:: SUPPLIED DATA
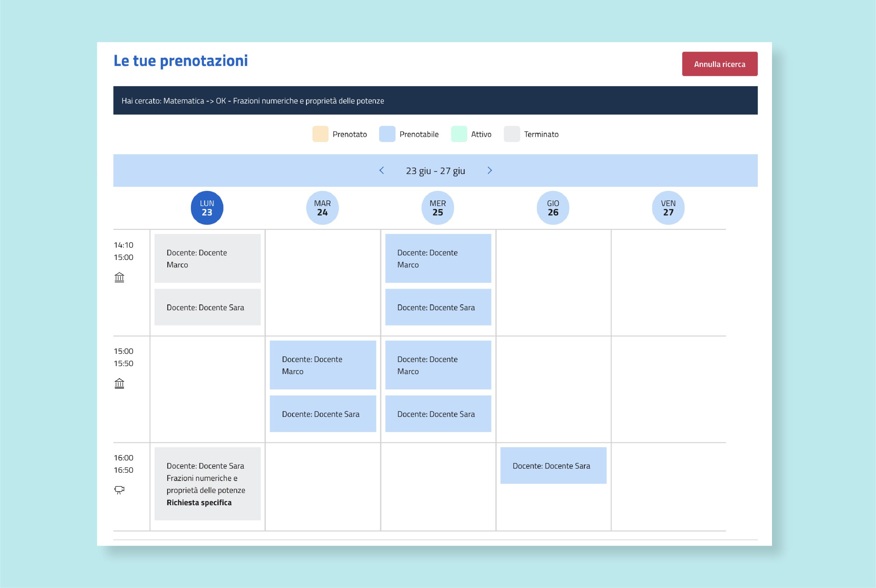Advance to next week with right chevron
876x588 pixels.
click(490, 170)
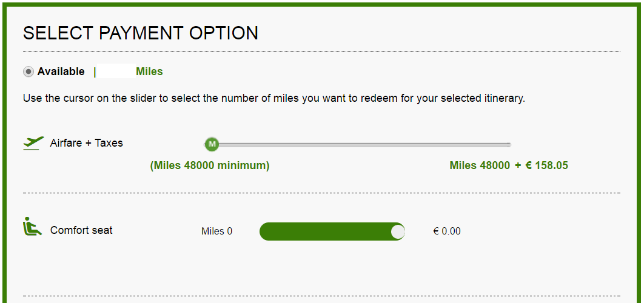Click the green M handle on the miles slider
Image resolution: width=644 pixels, height=303 pixels.
pyautogui.click(x=212, y=144)
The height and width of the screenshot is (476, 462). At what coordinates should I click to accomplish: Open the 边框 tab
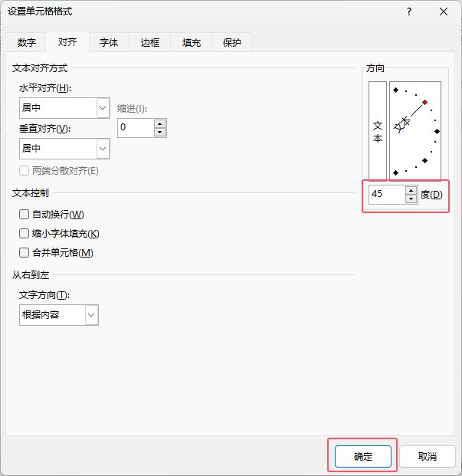tap(150, 43)
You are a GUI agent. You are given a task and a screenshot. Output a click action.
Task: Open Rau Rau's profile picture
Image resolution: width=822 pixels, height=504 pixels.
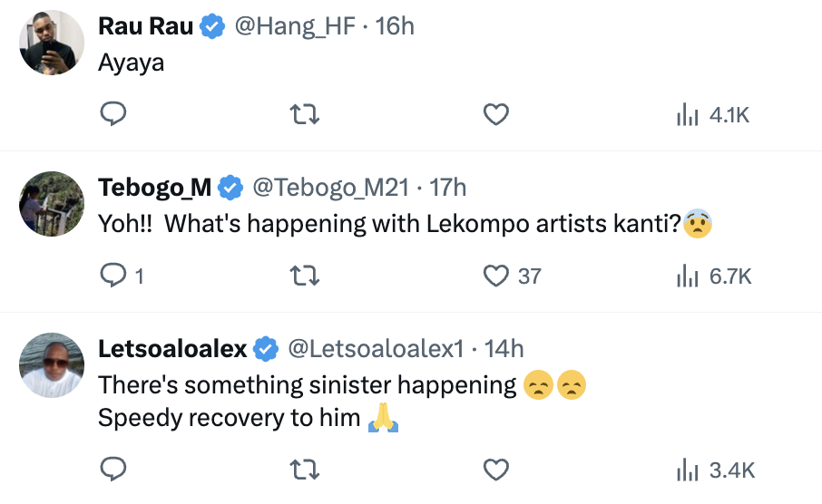click(x=52, y=43)
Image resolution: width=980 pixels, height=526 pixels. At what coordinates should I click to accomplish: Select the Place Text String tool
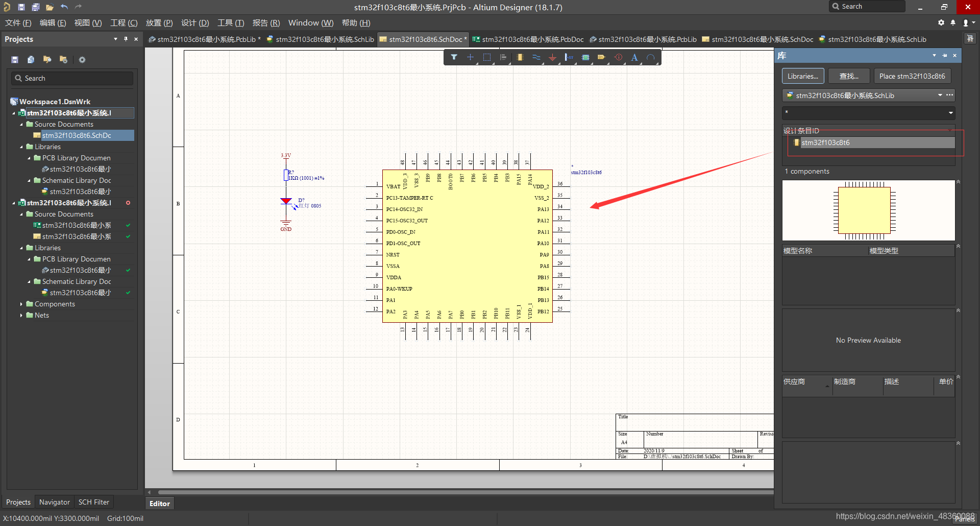tap(634, 58)
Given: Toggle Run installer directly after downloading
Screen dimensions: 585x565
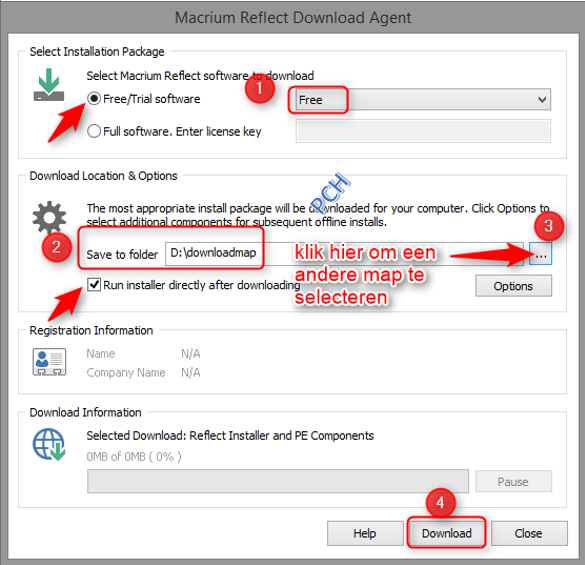Looking at the screenshot, I should point(94,285).
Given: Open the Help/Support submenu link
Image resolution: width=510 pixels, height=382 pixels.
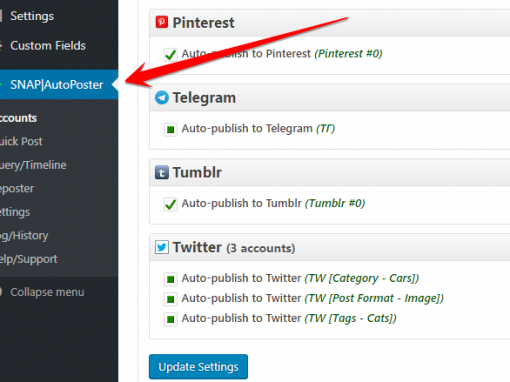Looking at the screenshot, I should click(x=29, y=259).
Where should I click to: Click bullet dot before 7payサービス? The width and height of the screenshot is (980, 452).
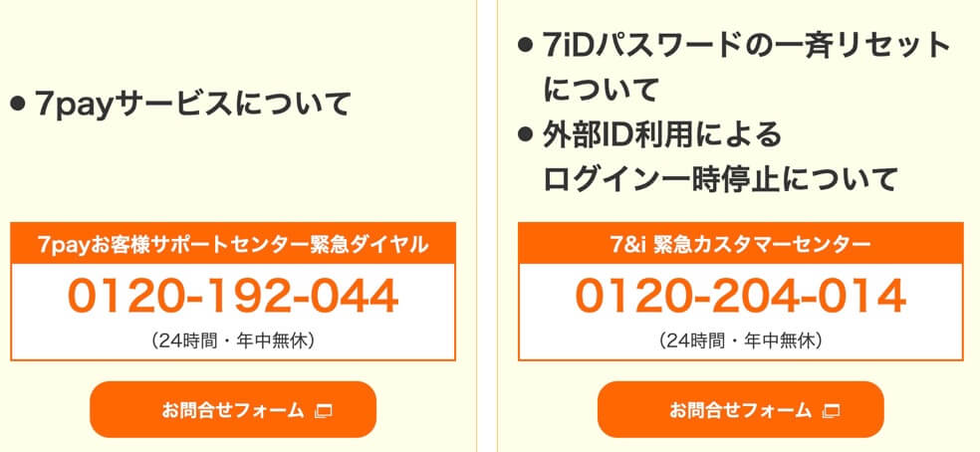pyautogui.click(x=18, y=104)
::::
» WHAT THE TASK REQUIRES
Take the material above and output only the lines from the one that contains "The height and" through the one that contains "Given: Toggle Run", ends included and images left out.

» TASK SOLUTION
The height and width of the screenshot is (476, 462). At what coordinates should I click to accomplish: Open the 边框 tab
tap(150, 43)
You are a GUI agent. You are given a task and a screenshot. Output a click action.
Task: Open Rau Rau's profile picture
Image resolution: width=822 pixels, height=504 pixels.
click(x=52, y=43)
Image resolution: width=980 pixels, height=526 pixels. At what coordinates should I click to accomplish: Select the Place Text String tool
tap(634, 58)
Given: Toggle Run installer directly after downloading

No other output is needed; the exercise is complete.